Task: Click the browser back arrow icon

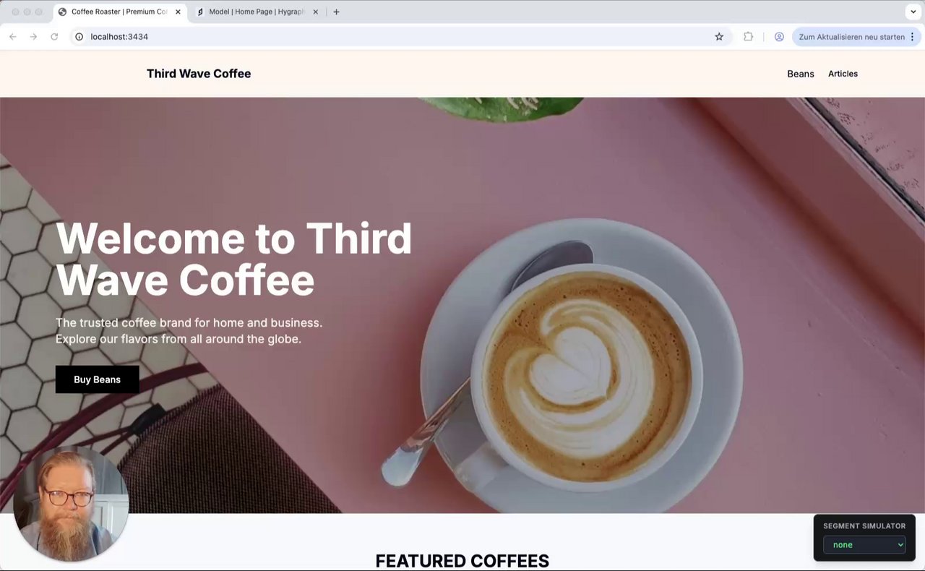Action: coord(13,37)
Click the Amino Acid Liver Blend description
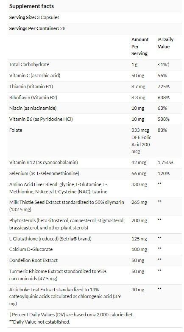Viewport: 184px width, 332px height. (x=58, y=188)
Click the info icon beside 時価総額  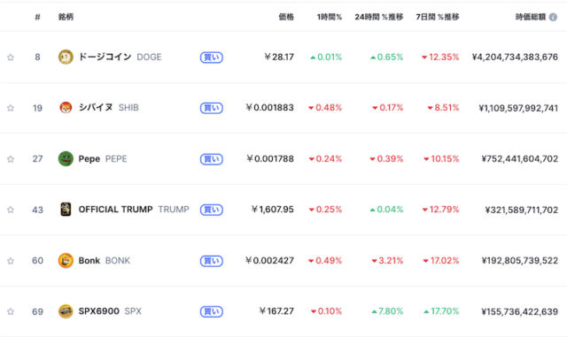[x=553, y=17]
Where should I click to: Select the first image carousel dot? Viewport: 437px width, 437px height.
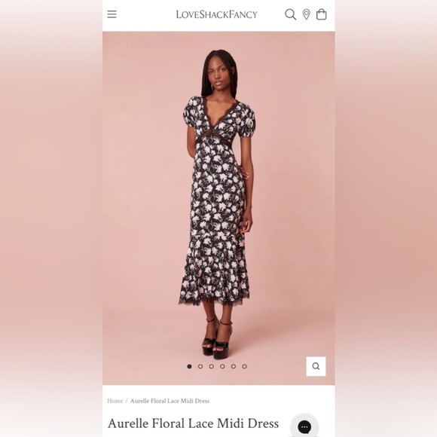tap(190, 366)

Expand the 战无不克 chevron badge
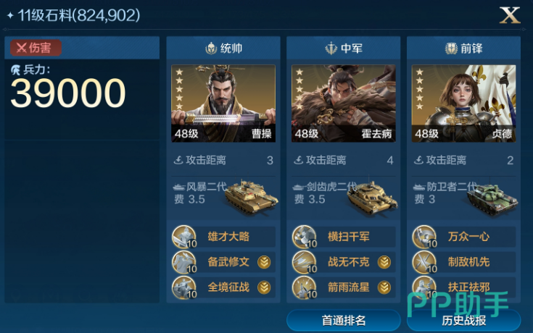pyautogui.click(x=384, y=262)
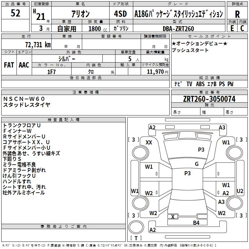Click the P3 mark on the hood

click(x=201, y=150)
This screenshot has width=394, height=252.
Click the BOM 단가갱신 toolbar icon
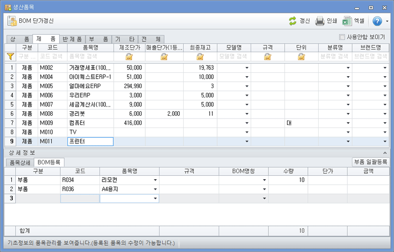[12, 21]
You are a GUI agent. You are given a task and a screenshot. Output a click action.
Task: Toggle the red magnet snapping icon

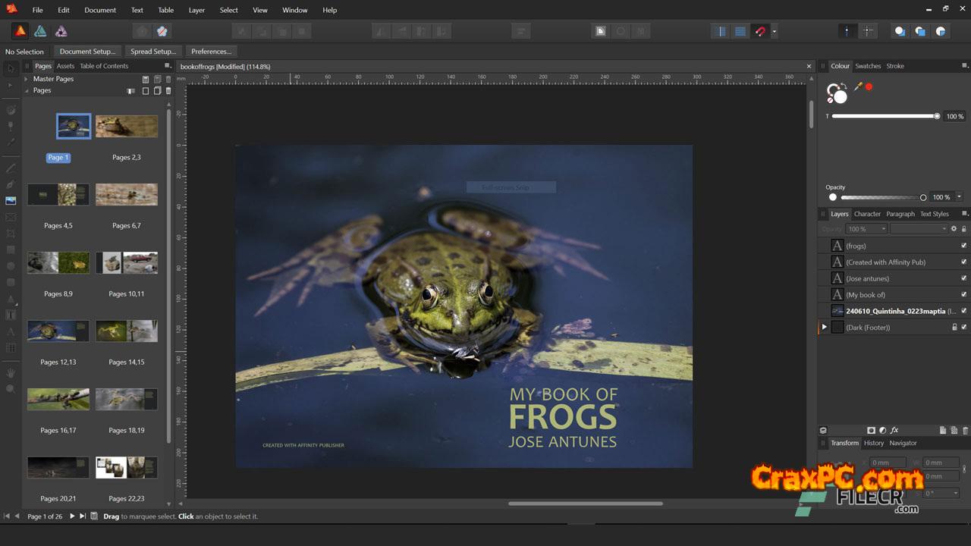pyautogui.click(x=760, y=31)
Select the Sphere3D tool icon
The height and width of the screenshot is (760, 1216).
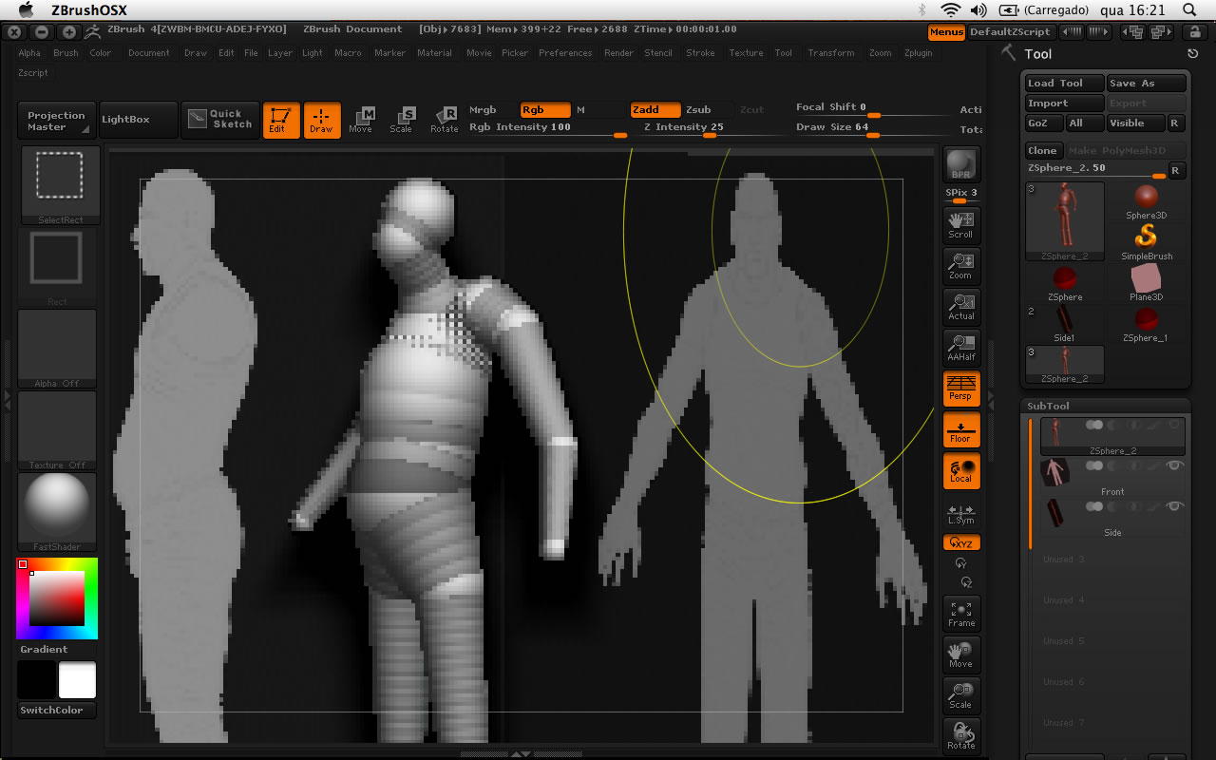[x=1146, y=201]
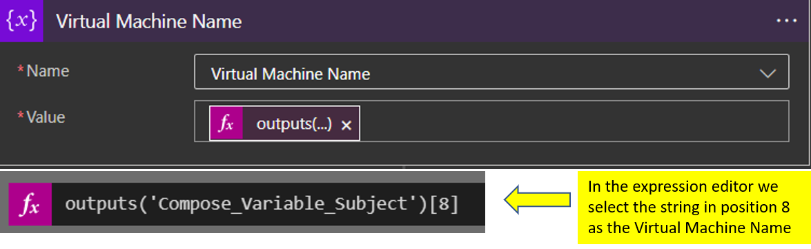Click the yellow left-pointing arrow

point(538,199)
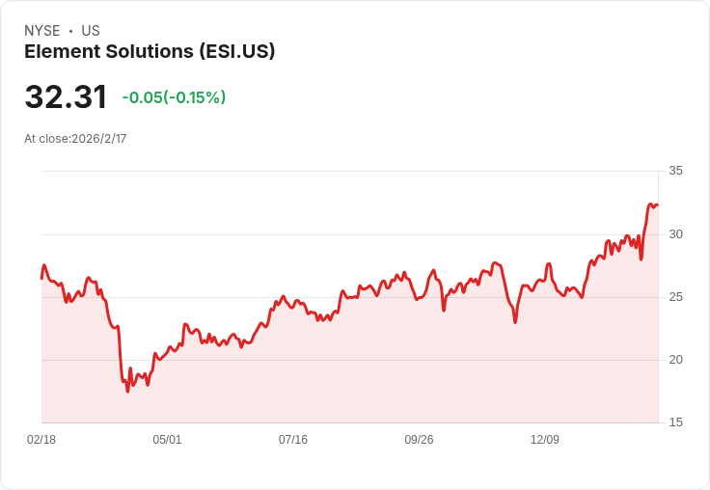The width and height of the screenshot is (710, 490).
Task: Click the 07/16 date axis label
Action: click(x=293, y=440)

# # # # #

--- BRIEF ---
Give back exactly the lines from the line with "This screenshot has width=394, height=252." through the end of the records, both included; keep all pictures out.

--- WRITTEN RESPONSE ---
This screenshot has width=394, height=252.
Click the BOM 단가갱신 toolbar icon
[12, 21]
You are a GUI agent. You are given a task and a screenshot. Output a click action.
Task: Toggle the red magnet snapping icon

pyautogui.click(x=760, y=31)
Select the Sphere3D tool icon
The height and width of the screenshot is (760, 1216).
[x=1146, y=201]
Click the yellow left-pointing arrow

point(538,199)
The width and height of the screenshot is (710, 490).
Task: Click the 07/16 date axis label
Action: click(x=293, y=440)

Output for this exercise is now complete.